**DATASET EXCERPTS**
********

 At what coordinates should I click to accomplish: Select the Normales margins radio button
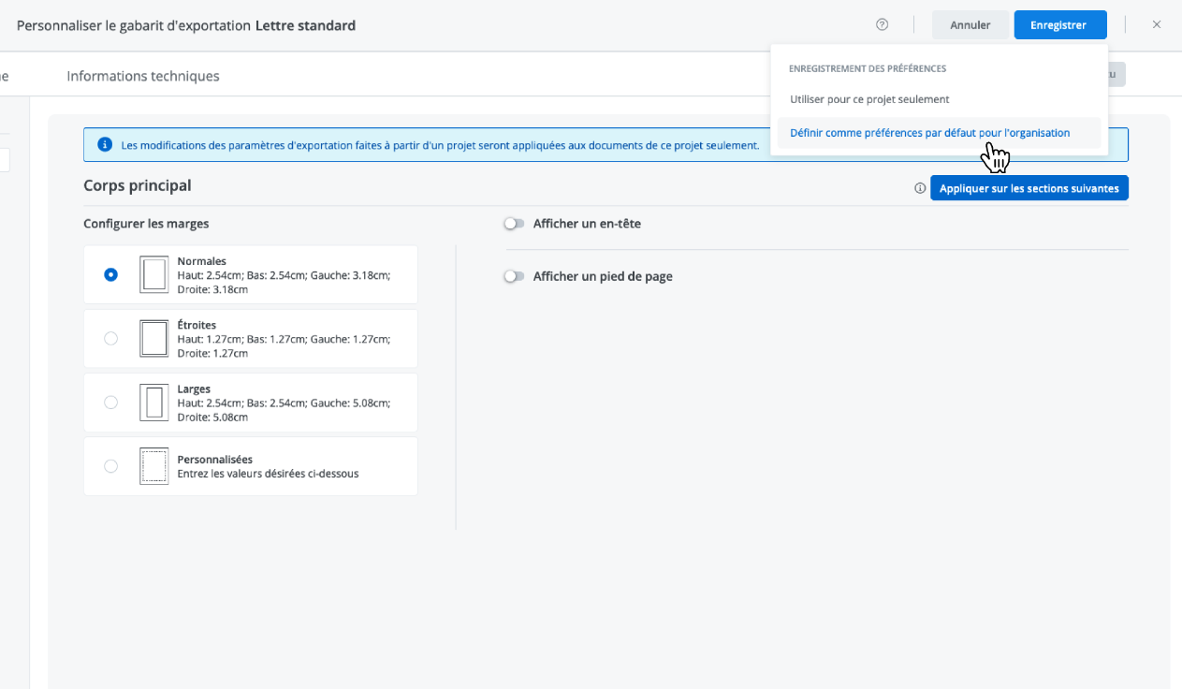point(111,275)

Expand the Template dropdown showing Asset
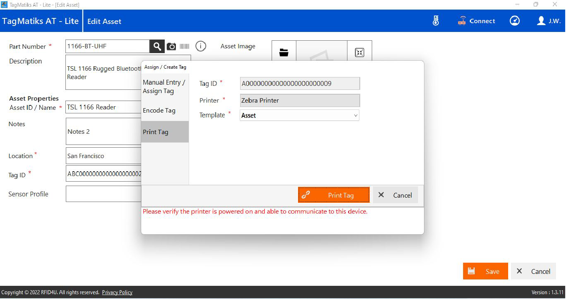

********

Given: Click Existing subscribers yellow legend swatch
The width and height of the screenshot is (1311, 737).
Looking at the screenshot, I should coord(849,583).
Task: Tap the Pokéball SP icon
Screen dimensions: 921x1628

********

Change "radio button" to "checkbox" in everything from the line containing "At what coordinates" down to the line containing "Expand the Template dropdown showing Asset", and give those lines again with all else unchanged. Leave the pictures out of your answer.

 At what coordinates should I click to accomplish: Select the Normales margins checkbox
point(111,275)

Expand the Template dropdown showing Asset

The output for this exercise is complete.